----- Source material -----

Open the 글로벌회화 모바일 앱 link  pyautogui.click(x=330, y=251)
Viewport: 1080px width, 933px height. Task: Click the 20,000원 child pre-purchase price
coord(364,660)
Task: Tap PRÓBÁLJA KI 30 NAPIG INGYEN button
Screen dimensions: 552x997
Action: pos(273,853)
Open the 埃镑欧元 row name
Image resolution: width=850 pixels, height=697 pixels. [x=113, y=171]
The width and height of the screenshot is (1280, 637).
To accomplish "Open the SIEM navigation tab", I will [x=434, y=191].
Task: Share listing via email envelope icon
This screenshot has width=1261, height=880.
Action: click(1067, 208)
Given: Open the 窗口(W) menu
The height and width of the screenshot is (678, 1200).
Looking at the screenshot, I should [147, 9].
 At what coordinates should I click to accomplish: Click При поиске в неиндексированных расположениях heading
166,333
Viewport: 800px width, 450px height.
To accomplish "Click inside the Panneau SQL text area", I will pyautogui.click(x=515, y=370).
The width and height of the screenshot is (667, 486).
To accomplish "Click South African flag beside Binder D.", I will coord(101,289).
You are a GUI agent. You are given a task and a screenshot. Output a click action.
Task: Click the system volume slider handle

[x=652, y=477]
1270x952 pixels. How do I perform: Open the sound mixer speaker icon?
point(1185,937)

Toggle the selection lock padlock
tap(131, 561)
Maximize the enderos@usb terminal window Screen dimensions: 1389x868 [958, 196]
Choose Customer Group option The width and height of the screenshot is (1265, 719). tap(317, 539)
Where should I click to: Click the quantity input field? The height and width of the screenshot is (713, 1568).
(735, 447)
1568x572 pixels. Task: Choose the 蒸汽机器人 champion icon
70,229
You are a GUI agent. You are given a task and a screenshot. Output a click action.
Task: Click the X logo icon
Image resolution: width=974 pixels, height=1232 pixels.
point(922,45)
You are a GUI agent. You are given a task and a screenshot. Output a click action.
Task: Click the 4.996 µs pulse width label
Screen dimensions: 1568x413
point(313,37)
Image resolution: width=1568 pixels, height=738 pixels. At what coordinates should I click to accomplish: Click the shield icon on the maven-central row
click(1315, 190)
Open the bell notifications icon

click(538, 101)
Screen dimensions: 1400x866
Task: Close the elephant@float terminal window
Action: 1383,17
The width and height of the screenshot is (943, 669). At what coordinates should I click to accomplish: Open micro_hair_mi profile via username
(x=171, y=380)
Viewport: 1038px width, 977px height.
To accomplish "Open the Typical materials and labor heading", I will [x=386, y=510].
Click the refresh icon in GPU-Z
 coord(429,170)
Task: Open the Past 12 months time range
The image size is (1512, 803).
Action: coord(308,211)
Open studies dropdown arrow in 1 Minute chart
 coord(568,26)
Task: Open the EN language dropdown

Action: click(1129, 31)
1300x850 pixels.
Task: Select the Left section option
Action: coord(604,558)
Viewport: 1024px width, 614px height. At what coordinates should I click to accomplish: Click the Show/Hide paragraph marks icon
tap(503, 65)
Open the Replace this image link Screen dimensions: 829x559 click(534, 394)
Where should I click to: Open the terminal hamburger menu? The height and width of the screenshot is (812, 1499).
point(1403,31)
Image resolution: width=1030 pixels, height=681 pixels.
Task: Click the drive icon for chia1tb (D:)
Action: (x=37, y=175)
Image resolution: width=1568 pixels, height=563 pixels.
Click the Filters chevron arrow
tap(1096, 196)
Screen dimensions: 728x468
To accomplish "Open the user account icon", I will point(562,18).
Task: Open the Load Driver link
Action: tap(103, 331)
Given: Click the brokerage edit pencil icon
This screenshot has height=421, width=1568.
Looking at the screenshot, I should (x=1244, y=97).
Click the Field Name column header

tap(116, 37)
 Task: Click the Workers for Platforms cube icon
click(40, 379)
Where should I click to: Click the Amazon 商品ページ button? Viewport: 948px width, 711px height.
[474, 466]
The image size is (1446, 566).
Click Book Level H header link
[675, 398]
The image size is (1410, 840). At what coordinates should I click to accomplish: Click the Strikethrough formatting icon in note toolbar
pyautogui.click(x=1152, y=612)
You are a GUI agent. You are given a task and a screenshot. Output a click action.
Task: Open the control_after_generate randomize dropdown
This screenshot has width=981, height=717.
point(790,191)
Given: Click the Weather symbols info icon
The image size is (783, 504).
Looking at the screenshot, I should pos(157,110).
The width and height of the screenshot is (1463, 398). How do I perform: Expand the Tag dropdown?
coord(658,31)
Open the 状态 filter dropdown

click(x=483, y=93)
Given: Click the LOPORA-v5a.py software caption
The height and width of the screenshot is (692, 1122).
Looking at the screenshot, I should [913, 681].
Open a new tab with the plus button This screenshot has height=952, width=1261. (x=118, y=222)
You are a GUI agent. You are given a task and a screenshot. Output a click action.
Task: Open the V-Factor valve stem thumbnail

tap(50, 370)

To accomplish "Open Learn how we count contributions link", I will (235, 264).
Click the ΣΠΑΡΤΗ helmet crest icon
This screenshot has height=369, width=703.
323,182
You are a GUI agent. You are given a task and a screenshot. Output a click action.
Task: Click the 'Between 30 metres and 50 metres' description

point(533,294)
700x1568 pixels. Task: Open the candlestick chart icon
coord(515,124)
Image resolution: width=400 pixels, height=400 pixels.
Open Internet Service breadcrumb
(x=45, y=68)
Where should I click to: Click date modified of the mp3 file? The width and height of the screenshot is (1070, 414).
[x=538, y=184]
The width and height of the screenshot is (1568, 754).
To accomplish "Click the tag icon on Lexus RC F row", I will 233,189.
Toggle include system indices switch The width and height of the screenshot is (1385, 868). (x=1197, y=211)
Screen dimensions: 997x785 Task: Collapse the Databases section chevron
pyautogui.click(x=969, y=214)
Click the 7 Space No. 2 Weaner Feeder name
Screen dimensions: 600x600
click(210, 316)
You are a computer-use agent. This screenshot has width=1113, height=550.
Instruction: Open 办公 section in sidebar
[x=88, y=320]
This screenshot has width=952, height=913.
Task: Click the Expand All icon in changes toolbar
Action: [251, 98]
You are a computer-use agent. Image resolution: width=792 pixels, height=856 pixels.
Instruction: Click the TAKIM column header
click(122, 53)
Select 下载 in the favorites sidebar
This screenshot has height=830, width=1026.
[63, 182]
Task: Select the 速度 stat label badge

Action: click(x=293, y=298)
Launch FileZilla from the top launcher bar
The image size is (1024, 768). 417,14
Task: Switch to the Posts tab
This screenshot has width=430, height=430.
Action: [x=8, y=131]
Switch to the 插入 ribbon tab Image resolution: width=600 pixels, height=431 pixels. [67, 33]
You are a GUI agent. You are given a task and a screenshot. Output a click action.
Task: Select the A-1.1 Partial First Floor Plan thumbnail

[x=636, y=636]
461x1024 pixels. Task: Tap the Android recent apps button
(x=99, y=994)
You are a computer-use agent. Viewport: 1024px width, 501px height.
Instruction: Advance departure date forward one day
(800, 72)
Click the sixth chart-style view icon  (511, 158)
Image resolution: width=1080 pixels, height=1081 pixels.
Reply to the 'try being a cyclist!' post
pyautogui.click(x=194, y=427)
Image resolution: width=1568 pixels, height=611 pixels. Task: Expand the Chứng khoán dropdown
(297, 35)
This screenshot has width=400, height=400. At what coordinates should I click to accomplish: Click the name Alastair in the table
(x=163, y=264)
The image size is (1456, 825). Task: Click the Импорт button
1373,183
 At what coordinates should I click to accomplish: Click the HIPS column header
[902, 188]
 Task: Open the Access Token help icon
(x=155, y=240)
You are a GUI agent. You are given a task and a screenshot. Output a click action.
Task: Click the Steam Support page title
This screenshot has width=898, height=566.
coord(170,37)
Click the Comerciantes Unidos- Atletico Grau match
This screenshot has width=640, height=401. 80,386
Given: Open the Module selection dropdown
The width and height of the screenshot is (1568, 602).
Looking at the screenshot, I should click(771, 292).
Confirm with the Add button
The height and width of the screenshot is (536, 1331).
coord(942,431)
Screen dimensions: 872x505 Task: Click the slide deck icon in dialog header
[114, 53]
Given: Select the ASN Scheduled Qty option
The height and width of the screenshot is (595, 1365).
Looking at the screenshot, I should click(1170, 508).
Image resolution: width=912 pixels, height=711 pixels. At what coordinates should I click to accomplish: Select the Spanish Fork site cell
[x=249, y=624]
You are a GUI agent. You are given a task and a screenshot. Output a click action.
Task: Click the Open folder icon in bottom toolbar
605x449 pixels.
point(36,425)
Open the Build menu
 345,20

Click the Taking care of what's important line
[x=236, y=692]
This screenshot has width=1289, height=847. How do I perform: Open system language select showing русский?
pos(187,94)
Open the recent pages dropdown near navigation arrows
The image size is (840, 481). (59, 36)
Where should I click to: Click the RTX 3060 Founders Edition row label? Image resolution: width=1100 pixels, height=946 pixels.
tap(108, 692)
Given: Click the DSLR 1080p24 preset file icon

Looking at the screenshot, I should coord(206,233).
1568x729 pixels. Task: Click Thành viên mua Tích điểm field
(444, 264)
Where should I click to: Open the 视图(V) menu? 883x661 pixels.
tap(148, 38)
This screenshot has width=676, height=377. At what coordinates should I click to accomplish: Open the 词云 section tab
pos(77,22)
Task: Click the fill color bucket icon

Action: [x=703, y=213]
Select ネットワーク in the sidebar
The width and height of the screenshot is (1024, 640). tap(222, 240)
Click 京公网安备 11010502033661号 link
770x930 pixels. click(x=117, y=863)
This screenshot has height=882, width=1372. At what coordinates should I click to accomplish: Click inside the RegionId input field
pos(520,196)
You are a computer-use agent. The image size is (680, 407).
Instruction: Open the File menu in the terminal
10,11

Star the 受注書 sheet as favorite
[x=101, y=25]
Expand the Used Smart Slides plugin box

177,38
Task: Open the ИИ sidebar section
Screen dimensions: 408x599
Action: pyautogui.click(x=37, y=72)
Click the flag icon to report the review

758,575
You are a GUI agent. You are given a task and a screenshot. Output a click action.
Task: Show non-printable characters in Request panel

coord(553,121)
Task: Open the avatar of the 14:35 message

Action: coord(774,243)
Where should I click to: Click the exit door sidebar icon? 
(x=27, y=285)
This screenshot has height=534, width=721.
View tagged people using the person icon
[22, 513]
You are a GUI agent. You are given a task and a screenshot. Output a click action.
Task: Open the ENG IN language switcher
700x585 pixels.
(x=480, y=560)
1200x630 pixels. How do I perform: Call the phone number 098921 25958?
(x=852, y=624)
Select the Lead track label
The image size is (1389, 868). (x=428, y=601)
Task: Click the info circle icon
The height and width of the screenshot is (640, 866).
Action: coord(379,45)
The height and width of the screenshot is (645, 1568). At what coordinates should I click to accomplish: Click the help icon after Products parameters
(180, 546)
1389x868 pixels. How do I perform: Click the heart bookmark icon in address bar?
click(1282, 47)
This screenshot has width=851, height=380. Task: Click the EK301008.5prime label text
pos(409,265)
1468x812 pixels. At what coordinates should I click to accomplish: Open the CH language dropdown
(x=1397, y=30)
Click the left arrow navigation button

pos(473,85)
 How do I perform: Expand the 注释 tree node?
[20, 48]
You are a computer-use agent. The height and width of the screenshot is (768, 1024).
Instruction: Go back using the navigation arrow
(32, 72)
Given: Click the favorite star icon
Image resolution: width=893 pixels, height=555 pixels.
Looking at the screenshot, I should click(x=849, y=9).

-----

== Your task ==
Please render the material as a numbered list, starting with the line containing "This screenshot has width=676, height=377." and continuing through the line containing "770x930 pixels. click(x=117, y=863)", with blank lines omitted.

== Solution to the exercise ==
1. This screenshot has width=676, height=377. At what coordinates should I click to accomplish: Open the 词云 section tab
2. pos(77,22)
3. Task: Click the fill color bucket icon
4. Action: [x=703, y=213]
5. Select ネットワーク in the sidebar
6. The width and height of the screenshot is (1024, 640). tap(222, 240)
7. Click 京公网安备 11010502033661号 link
8. 770x930 pixels. click(x=117, y=863)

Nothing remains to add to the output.